|

Seyirci kalmayız

Hükümet Sözcüsü Kurtulmuş, “Musul’daki harekatı fırsat bilerek demografik ve mezhebi dengeyi değiştirmek, vahim sonuçlar ortaya çıkarır” uyarısında bulunuldu. Musul operasyonunun Türkiye’nin çerçevesini çizdiği şekilde sürdüğünü belirten Kurtulmuş, “Başka unsurlar girerse Türkiye de buna seyirci kalmayacaktır” dedi.

Yeni Şafak
04:00 - 18/10/2016 Salı
Güncelleme: 05:58 - 18/10/2016 Salı
Yeni Şafak

Bakanlar Kurulu, Başbakan Binali Yıldırım başkanlığında, Irak, Suriye ve terörü görüştü. Toplantıda, Musul'daki harekatı fırsat bilerek demografik ve mezhebi dengeyi değiştirmenin çok daha vahim sonuçlar ortaya çıkaracağı vurgulandı. Toplantıdan sonra Başbakan Yardımcısı ve Hükümet Sözcüsü Numan Kurtulmuş, Musul operasyonun başladığı andan şu ana kadar Türkiye'nin genel çerçevesine uygun devam ettiğini vurguladı. Suriye'deki Fırat Kalkanı Harekatı'nın başarıyla devam ettiğine işaret eden Kurtulmuş, Türkiye'nin Fırat Kalkanı Harekatı'nı başından itibaren ortaya koyduğu kırmızı çizgiler çerçevesinde sürdürdüğünü ve adım adım hedeflediği noktaya doğru ilerlediğini vurguladı.



ŞARTSIZ ATEŞKES


Harekat kapsamında son olarak Dabık'ın alınmasıyla birlikte özellikle Türkiye'nin güney sınırlarında önemli bir rahatlamanın olacağını ifade eden Kurtulmuş, ciddi insani dramın yaşandığı Halep'te şartsız bir şekilde acil bir ateşkes ilan edilmesinin zaruri olduğunu söyledi.



VAHİM SONUÇLARI OLUR


Musul operasyonuna da değinen Kurtulmuş, “Bölgede çok ciddi bir oyun oynanıyor. Vekalet savaşlarının arkasındaki esas niyet, bölgenin mezhebi, etnik bakımdan daha fazla bölünüp parçalanmasıdır. Musul'daki demografik ve mezhebi dengeyi değiştirmek üzere bu harekatı fırsat bilmek, bundan sonra çok daha vahim sorunları ortaya çıkarır. Bölgedeki mesele bir siyasi altüst oluş meselesidir" dedi.





B VE C PLANLARIMIZ VAR


Kurtulmuş, “Kimse mevcut karışıklığı fırsat bilerek, buradan herhangi bir şekilde mezhebi ya da etnik siyasetini geliştirmek için fırsat kollamasın. Musul meselesi, önemle, dikkatle takip ettiğimiz bir meseledir. Her anını, öncesindeki bütün gelişmeleri takip ettiğimiz bir harekattır. Türkiye bu harekatın içerisinde nasıl yer alacağını ilgili taraflara anlatmıştır. Türkiye'nin Musul konusunda 'B' ve 'C' planları da vardır" diye konuştu.

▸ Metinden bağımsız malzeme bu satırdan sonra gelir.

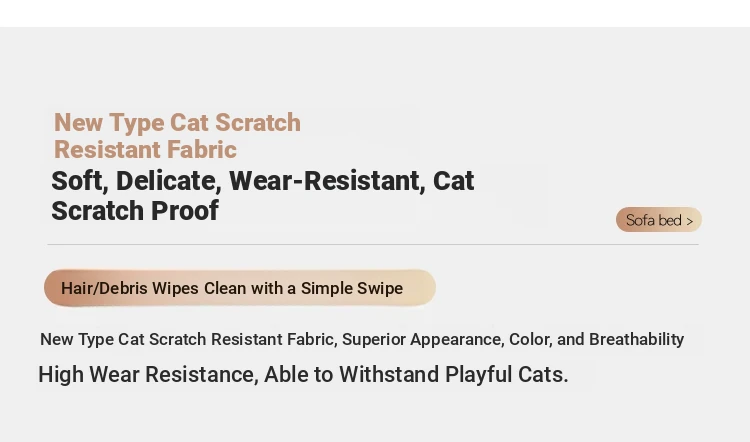This screenshot has height=442, width=750.
Task: Click the High Wear Resistance sentence
Action: click(302, 375)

MUSUL'U MUSULLULAR KURTARSIN


Kurtulmuş, “Musul'u Musul halkı kurtarsın. Buradaki sivilleri eğitelim, donatalım. Uluslararası camia de destek versin. Yerel unsurlar kendi memleketini kurtarsın. Maalesef uluslararası camianın ıskaladığı şey budur. DAEŞ'ten kurtulmaları sağlanırsa sorun olmaz. Başka unsurlar girerse Türkiye de buna seyirci kalmayacaktır" dedi.


  1. BAŞİKA'DAN VAZGEÇMEYİZ
  2. Kurtulmuş, şöyle devam etti: “Biz bu bölgede, daha fazla mezhebi ayrımların, birtakım etnik siyasetlerin bölgede hakim olmamasının üzerinde duruyoruz. Bu anlamda bizi Musul konusunda ilgilendiren somut meselelerden birisi de Başika'daki varlığımızdır. Bu askerimizin oradaki varlığından Türkiye asla vazgeçecek değildir. Bugün itibariyle Türkiye asla Başika'da bulunmaktan vazgeçmeyecektir."

KIRMIZI ÇİZGİLER KORUNUYOR


Türkiye'nin eğitmiş olduğu silahlı güçlerin de Peşmerge unsurlarıyla birlikte harekata katıldığını dile getiren Kurtulmuş, “Bu anlamda, Türkiye kendi kırmızı çizgilerini koruyor. Şu ana kadar Türkiye'nin genel çerçevesini zorlayacak bir durumda devam etmiyor operasyon. Operasyonun başladığı andan şu ana kadar Türkiye'nin genel çerçevesine uygun devam ediyor ama biz olası, beklemediğimiz gelişmeler karşısında da tedbirlerimizi almış olarak hazırlıklarımızı yapıyoruz" diye konuştu.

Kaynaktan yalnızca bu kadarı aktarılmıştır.